Tomek Cejner
Tomek Cejner

Reputation: 1222

SFSpeechRecognizer - detect end of utterance

I am hacking a little project using iOS 10 built-in speech recognition. I have working results using device's microphone, my speech is recognized very accurately.

My problem is that recognition task callback is called for every available partial transcription, and I want it to detect person stopped talking and call the callback with isFinal property set to true. It is not happening - app is listening indefinitely.

Is SFSpeechRecognizer ever capable of detecting end of sentence?

Here's my code - it is based on example found on the Internets, it is mostly a boilerplate needed to recognize from microphone source. I modified it by adding recognition taskHint. I also set shouldReportPartialResults to false, but it seems it has been ignored.

    func startRecording() {

    if recognitionTask != nil {
        recognitionTask?.cancel()
        recognitionTask = nil
    }

    let audioSession = AVAudioSession.sharedInstance()
    do {
        try audioSession.setCategory(AVAudioSessionCategoryRecord)
        try audioSession.setMode(AVAudioSessionModeMeasurement)
        try audioSession.setActive(true, with: .notifyOthersOnDeactivation)
    } catch {
        print("audioSession properties weren't set because of an error.")
    }

    recognitionRequest = SFSpeechAudioBufferRecognitionRequest()
    recognitionRequest?.shouldReportPartialResults = false
    recognitionRequest?.taskHint = .search

    guard let inputNode = audioEngine.inputNode else {
        fatalError("Audio engine has no input node")
    }

    guard let recognitionRequest = recognitionRequest else {
        fatalError("Unable to create an SFSpeechAudioBufferRecognitionRequest object")
    }

    recognitionRequest.shouldReportPartialResults = true

    recognitionTask = speechRecognizer?.recognitionTask(with: recognitionRequest, resultHandler: { (result, error) in

        var isFinal = false

        if result != nil {
            print("RECOGNIZED \(result?.bestTranscription.formattedString)")
            self.transcriptLabel.text = result?.bestTranscription.formattedString
            isFinal = (result?.isFinal)!
        }

        if error != nil || isFinal {
            self.state = .Idle

            self.audioEngine.stop()
            inputNode.removeTap(onBus: 0)

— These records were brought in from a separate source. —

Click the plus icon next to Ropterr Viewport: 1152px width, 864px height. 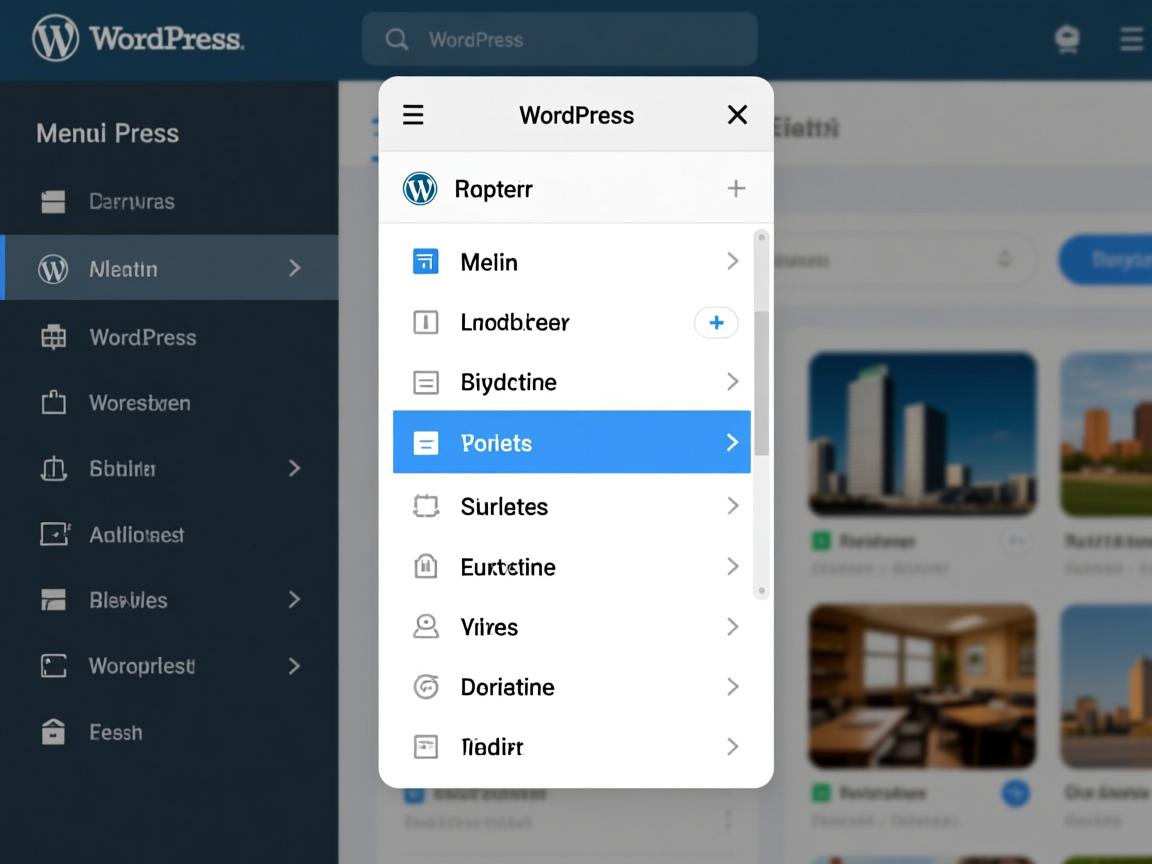[x=736, y=188]
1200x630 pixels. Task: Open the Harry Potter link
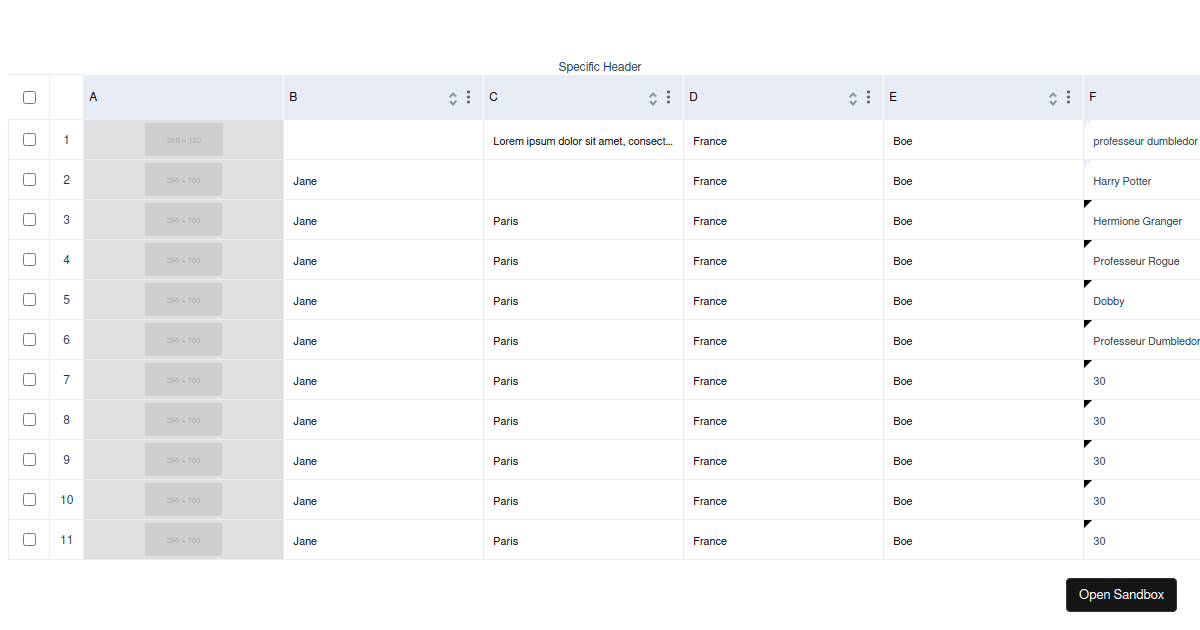1121,181
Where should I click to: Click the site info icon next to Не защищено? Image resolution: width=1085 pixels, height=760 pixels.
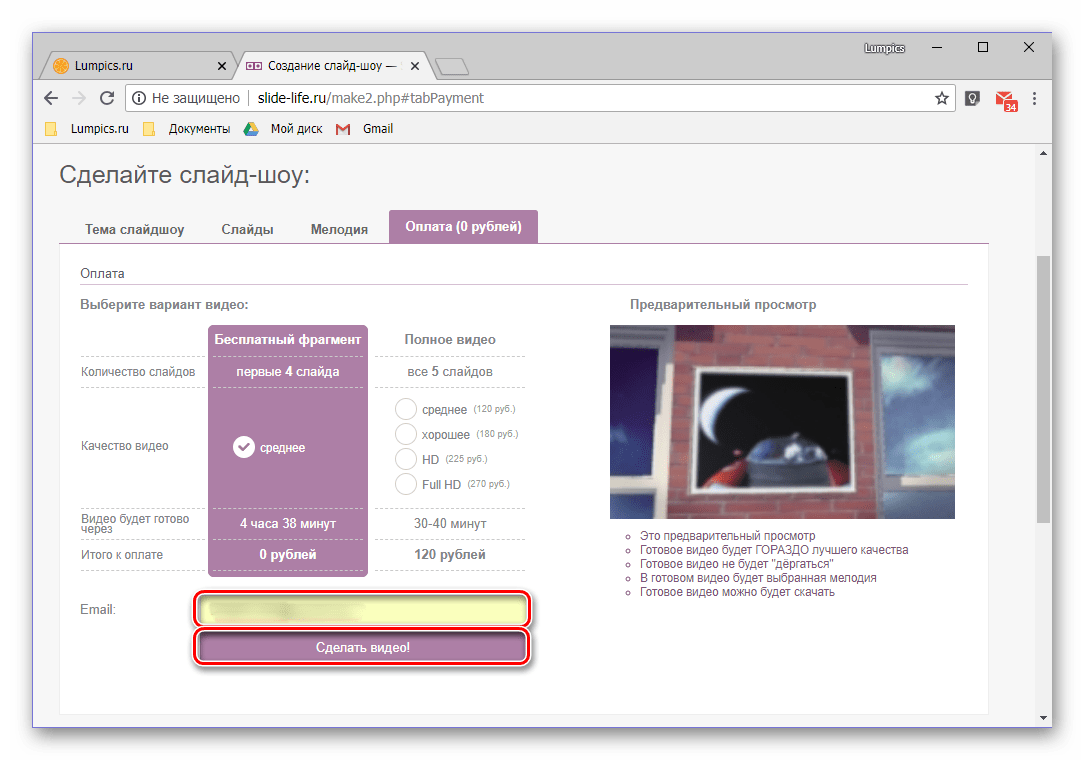click(139, 98)
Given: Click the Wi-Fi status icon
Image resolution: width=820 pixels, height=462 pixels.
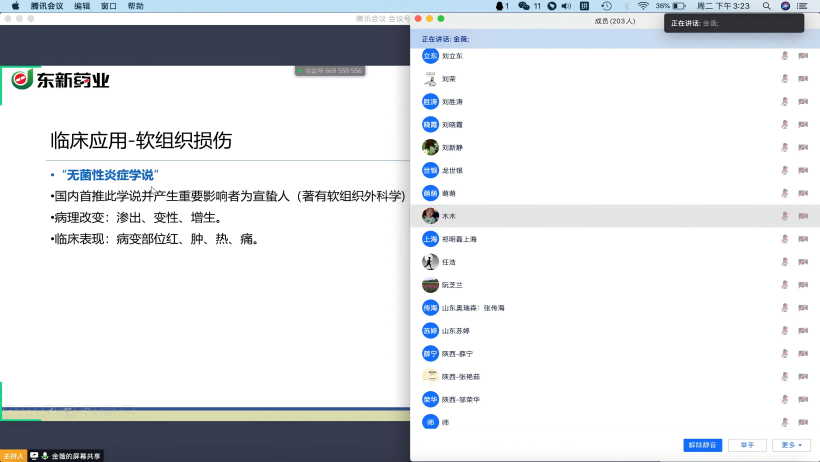Looking at the screenshot, I should tap(643, 6).
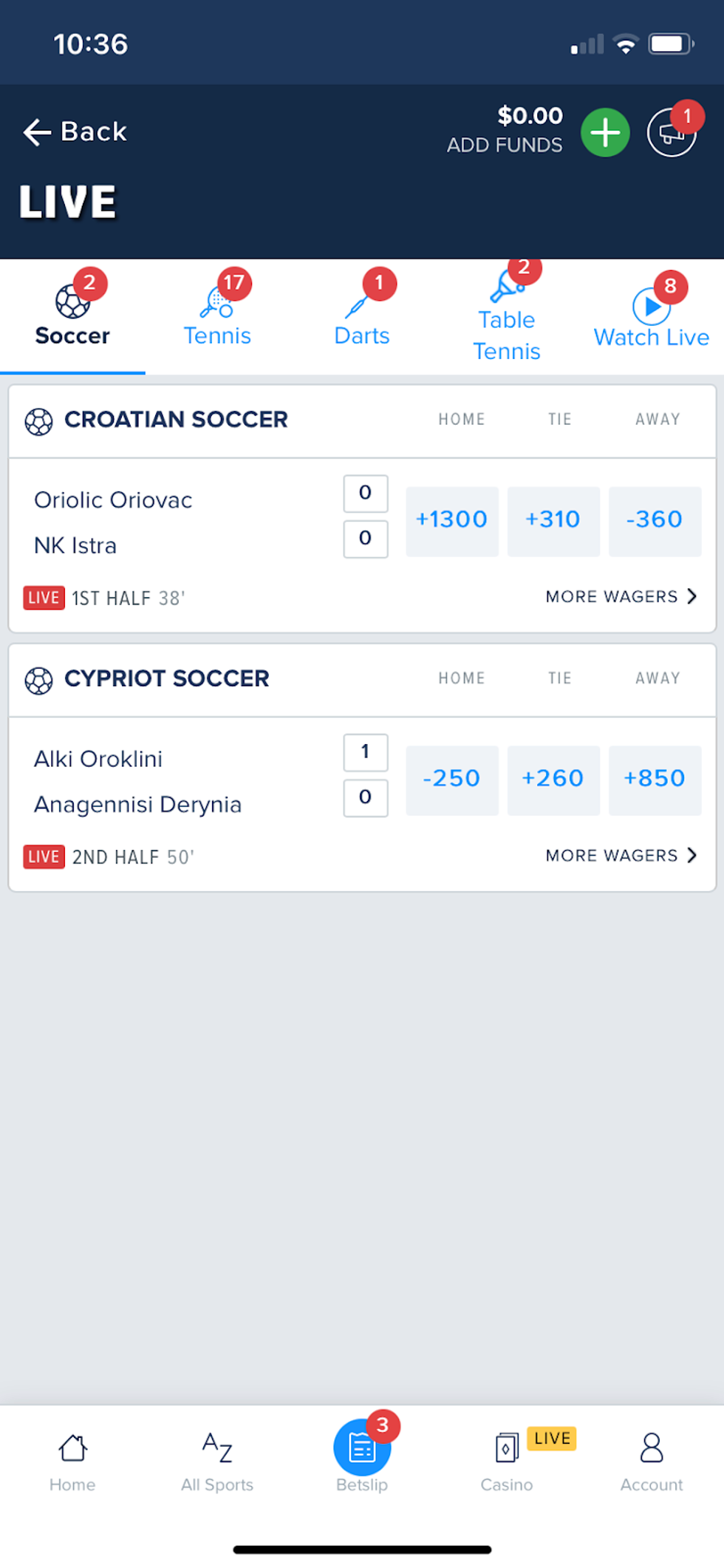Open the promotions megaphone notification icon
The height and width of the screenshot is (1568, 724).
click(672, 133)
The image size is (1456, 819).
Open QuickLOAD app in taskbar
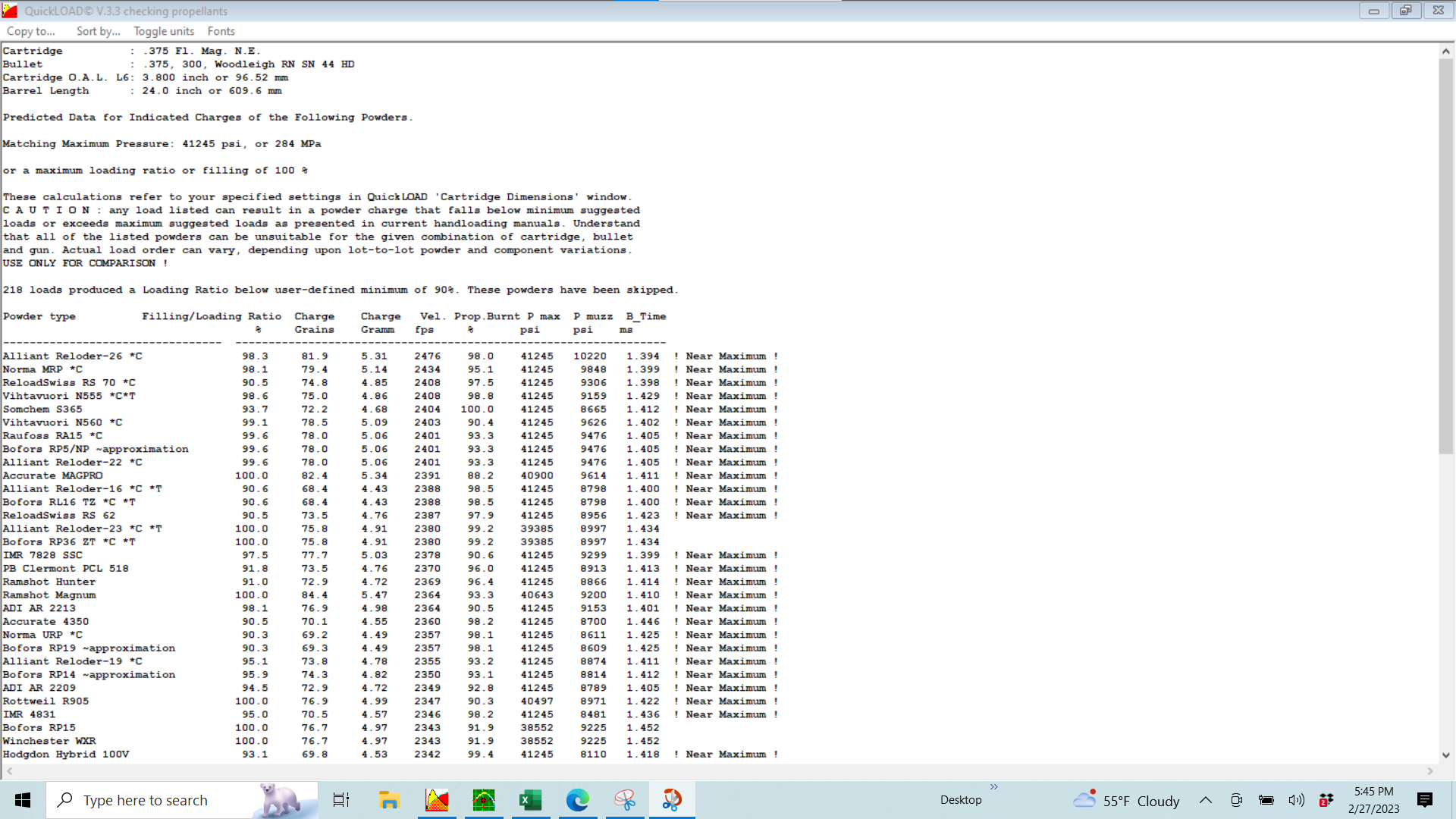pyautogui.click(x=437, y=800)
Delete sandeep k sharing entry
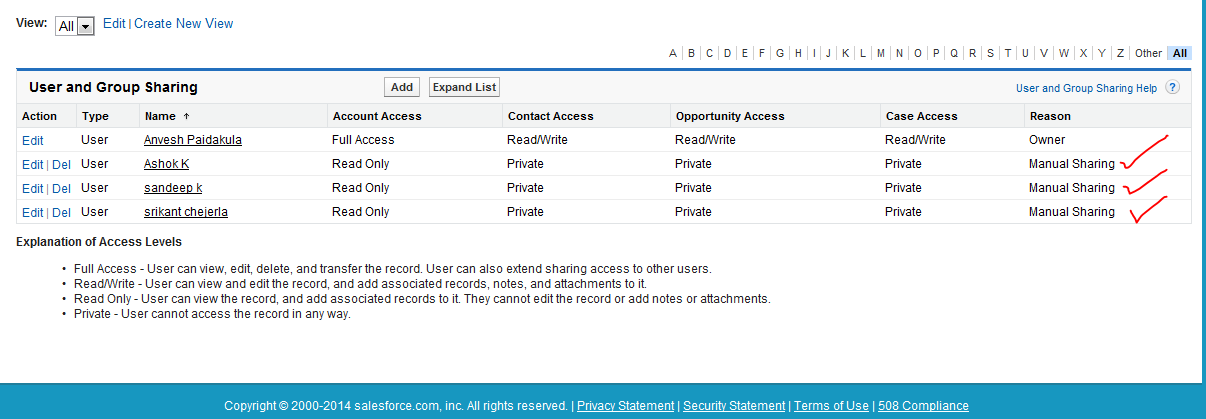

            self.recognitionRequest = nil
            self.recognitionTask = nil

            self.micButton.isEnabled = true

            self.say(text: "OK. Let me see.")
        }
    })

    let recordingFormat = inputNode.outputFormat(forBus: 0)
    inputNode.installTap(onBus: 0, bufferSize: 1024, format: recordingFormat) { (buffer, when) in
        self.recognitionRequest?.append(buffer)
    }

    audioEngine.prepare()

    do {
        try audioEngine.start()
    } catch {
        print("audioEngine couldn't start because of an error.")
    }

    transcriptLabel.text = "Say something, I'm listening!"

    state = .Listening
}

Upvotes: 37

Views: 15393

Answers (8)

fumoboy007
fumoboy007

Reputation: 5553

The existing isFinal property is misleadingly-named: it does not tell you whether the result is final but whether the stream of results has ended. It should have been named something like isEndOfStream.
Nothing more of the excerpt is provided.